*Opdracht 1*. Welke verordening trekt de raad volgens het fragment in?
*Opdracht 2*. Ga verder met het fragment over de warenmarkt van Enkhuizen en schrijf de tekst door na de laatste regel.

Regeling vervallen per 12-08-2012

Verordening op de warenmarkt voor de gemeente Enkhuizen 2003

Geldend van 21-01-2009 t/m 11-08-2012

Intitulé

Verordening op de warenmarkt voor de gemeente Enkhuizen 2003

De raad van de gemeente Enkhuizen ;

gelezen het voorstel van burgemeester en wethouders d.d. 5 augustus 2003 nr . 97 ;

gelet op de artikelen 147, lid 1 en 151 van de Gemeentewet;

gezien het advies van de Vereniging van Nederlandse Gemeenten overwegende dat het wenselijk is regels te stellen voor een ordelijk verloop van de markt;

b e s l u i t:

  • 1.

    in te trekken de “Marktverordening Enkhuizen 1999” ;

  • 2.

    vast te stellen de "VERORDENING OP DE WARENMARKT VOOR DE GEMEENTE ENKHUIZEN 2003" :

HOOFDSTUK 1 Inleidende bepalingen

Artikel 1.1 Begripsomschrijvingen

  • 1. In deze verordening wordt verstaan onder:

    • a.

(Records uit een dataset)
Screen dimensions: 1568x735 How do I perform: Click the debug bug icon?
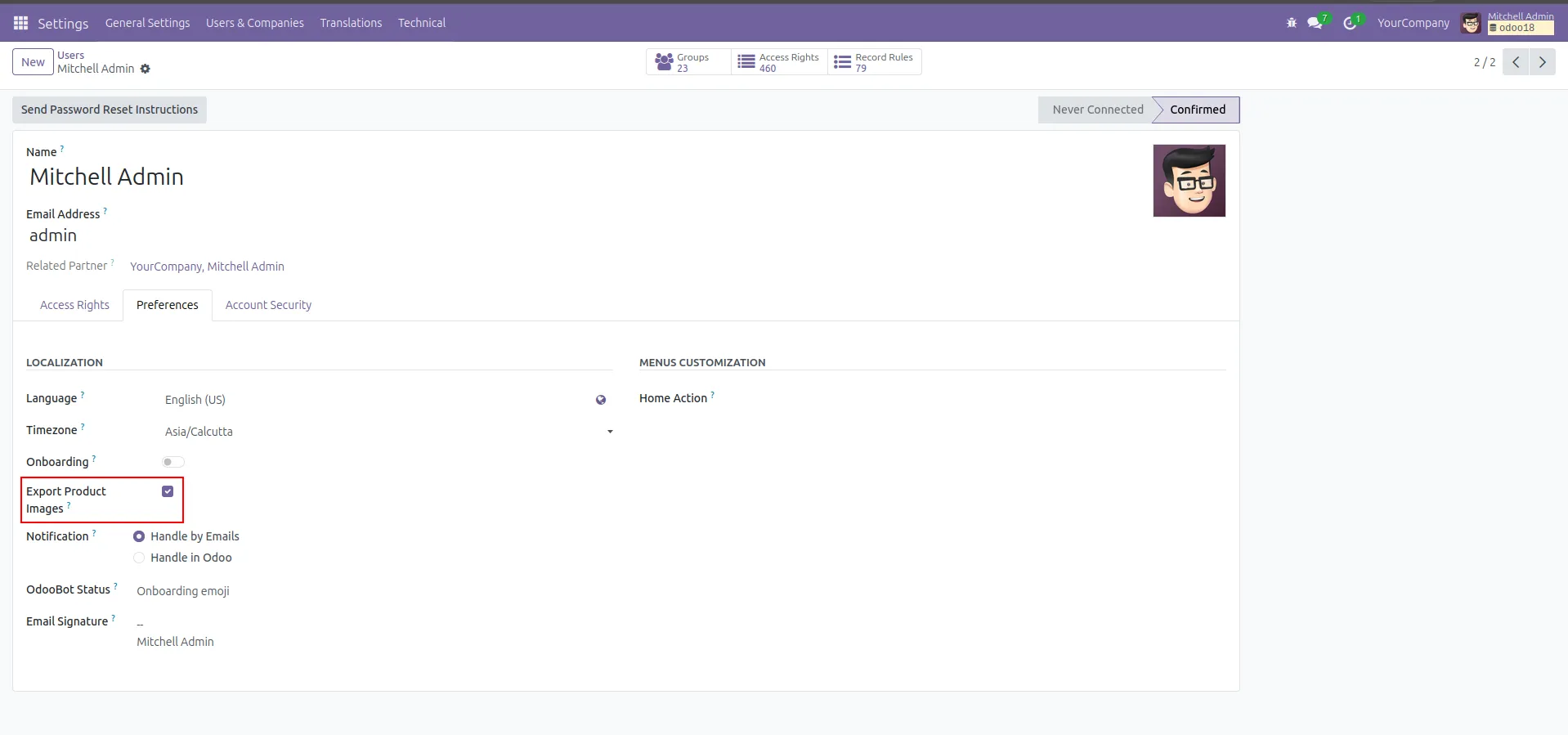1292,23
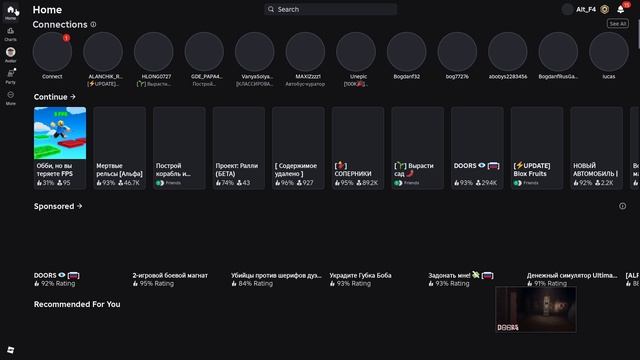This screenshot has height=360, width=640.
Task: Click the Robux icon near the username
Action: [x=604, y=9]
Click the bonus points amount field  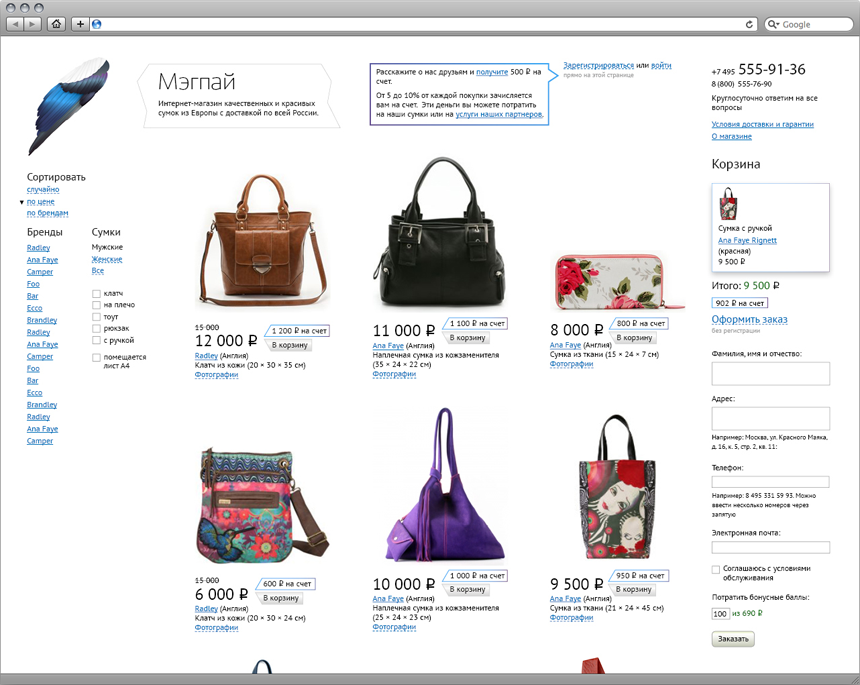click(720, 614)
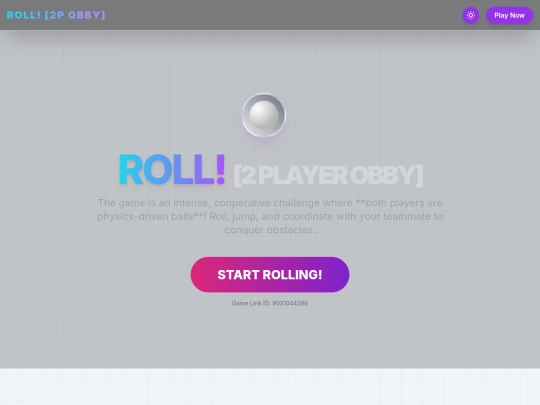Click the empty gray header bar area
540x405 pixels.
pyautogui.click(x=282, y=15)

*Antwoord 1*. De "Marktverordening Enkhuizen 1999".

*Antwoord 2*.
      markt: de warenmarkt die plaatsvindt op de, bij of krachtens artikel 1.2 vastgestelde dag, tijd en plaats;

    • b.

      marktterrein: de gehele openbare of voor het publiek toegankelijke oppervlakte grond, die bij of krachtens artikel 1.2 is aangewezen voor het uitoefenen van de markthandel;

    • c.

      standplaats: de ruimte die voor de duur van de markt op het marktterrein is aangewezen voor het uitoefenen van de markthandel;

    • d.

      vaste plaats: de standplaats die op een markt voor onbepaalde tijd ter beschikking wordt gesteld aan de vergunninghouder;

    • e.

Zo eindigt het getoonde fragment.